Experimental and numerical investigation of brazed plate heat exchangers-A new approach

Experimental and numerical investigations of a brazed plate heat exchanger are performed in this study. Three approaches are considered in numerical modeling of brazed plate heat exchanger in order to realize the difference amid simulations and experimental data. The departures between simulations and experiments are strongly associated with the complicated configurations of the plate geometry. Hence, modeling regarding the modified geometry, modeling of original geometry, and modeling of original geometry by considering brazing joints are conducted in numerical simulations for elaborations. Results show that the third geometry yields the best agreement with the experimental data, indicating the importance of considering brazing joints in the modeling of brazed plate heat exchangers.
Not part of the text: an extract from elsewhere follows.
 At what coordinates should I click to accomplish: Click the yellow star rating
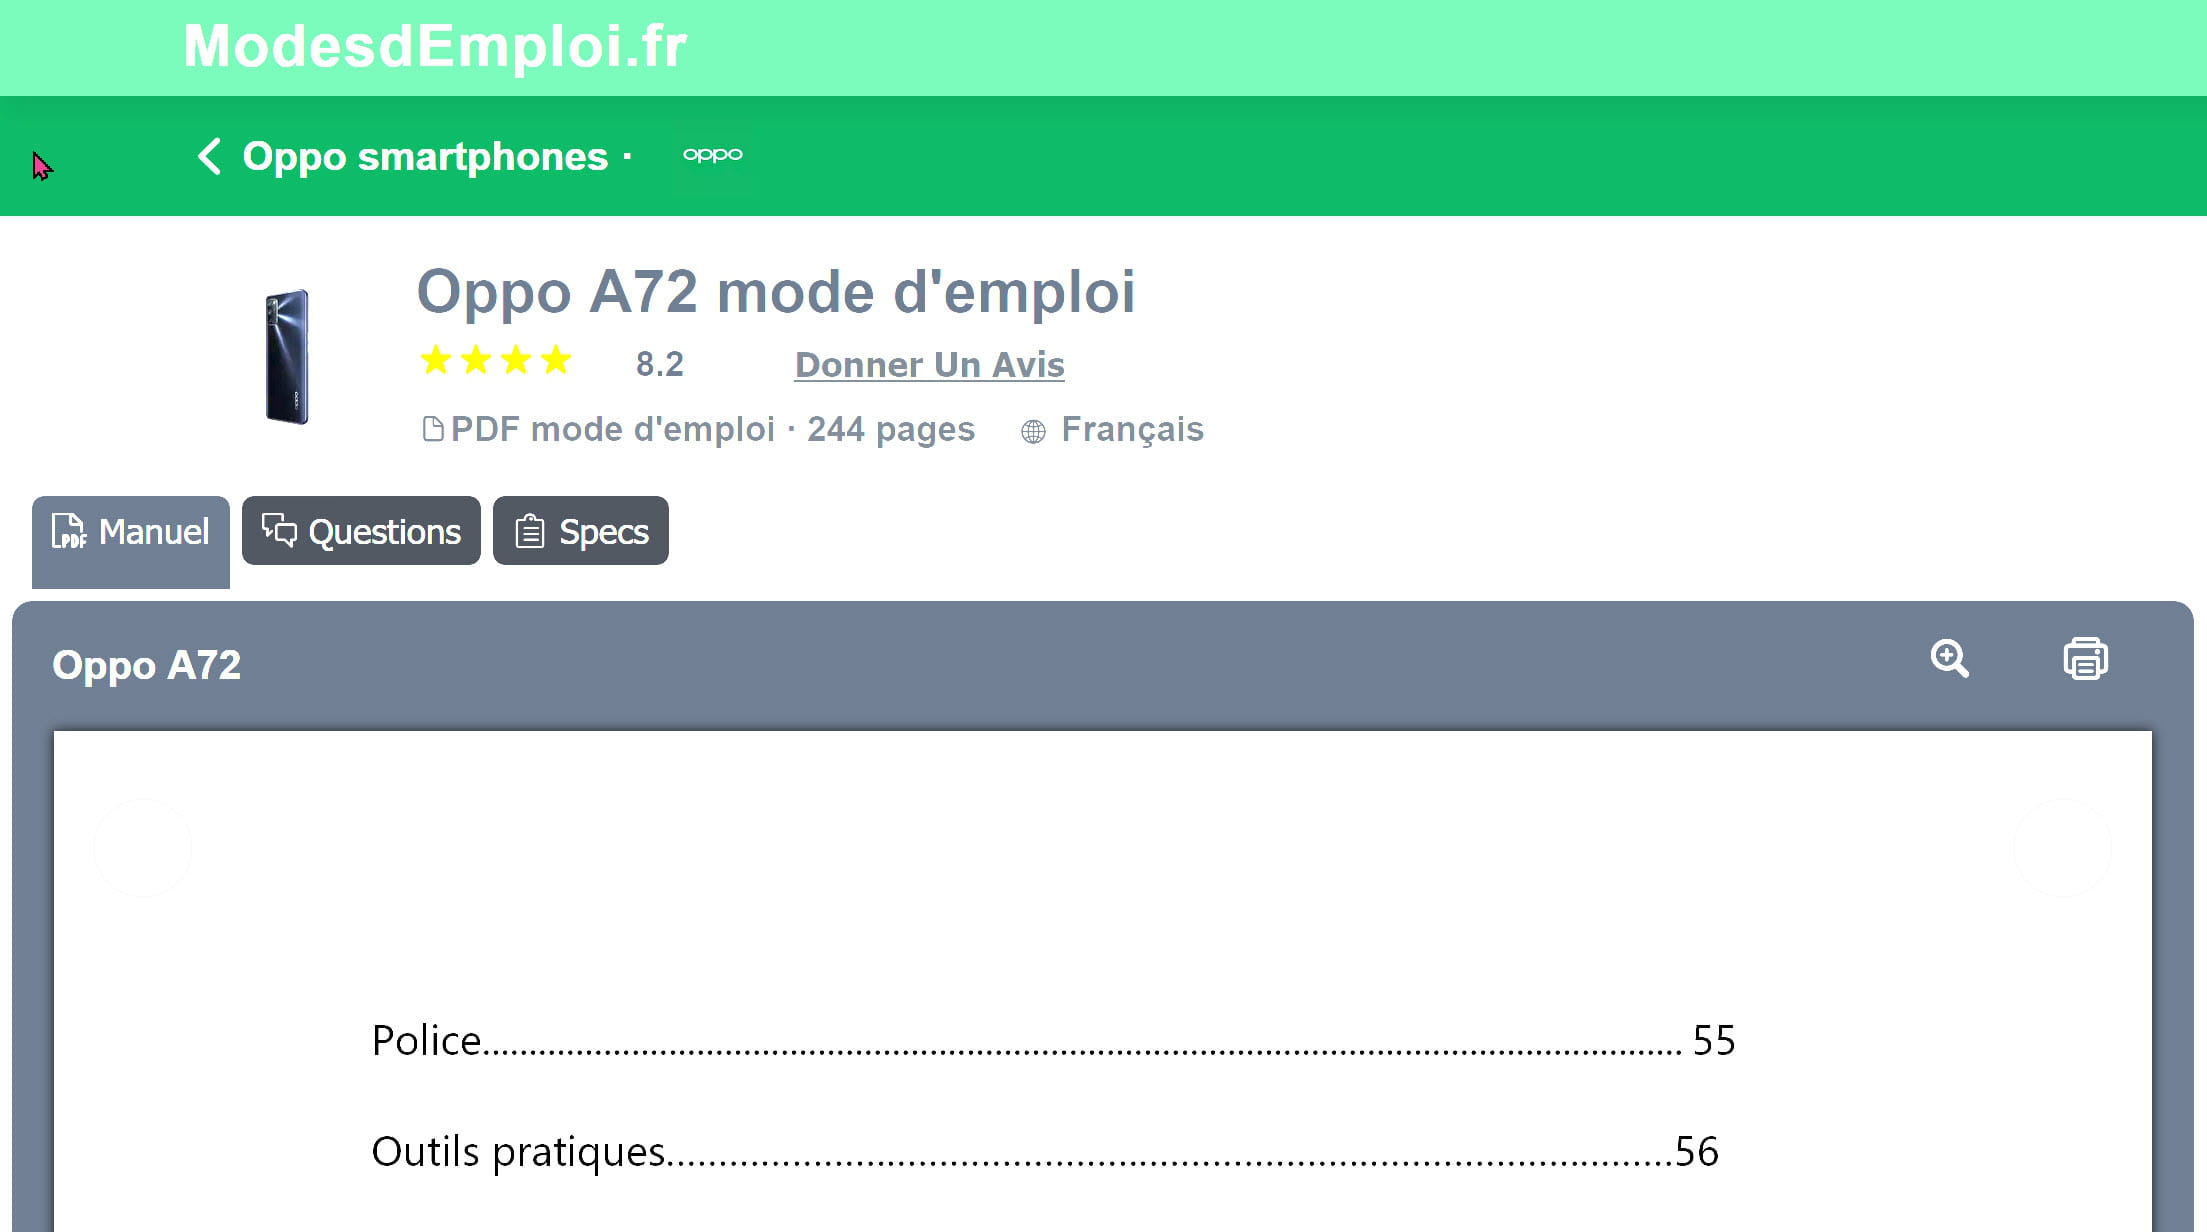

However, the modified geometry has the worst agreement with the experimental data. This approach has been adopted by many existing literatures. Flow field for all approaches illustrates that a zig-zag pattern from the inlet to outlet nozzles exists. This is because of large chevron angle of plates (75 degrees). Comparison of Nusselt number and friction factor of this brazed plate heat exchanger with the existing correlations demonstrates the necessity of developing new correlations for brazed plate heat exchangers. Correlations for Nusselt number and friction factor of the modeled heat exchangers are developed in a wide range of Reynolds number (50-10,000) with mean deviations of 5.1% and 3.4%, respectively.

Automated summary

Experimental and numerical investigations were conducted on a brazed plate heat exchanger, comparing the results of different numerical modeling approaches with experimental data to find the best agreement, which was achieved with a model taking into account the original geometry with brazing joints. The complex plate geometry was found to be a key factor influencing the discrepancies between simulations and experiments.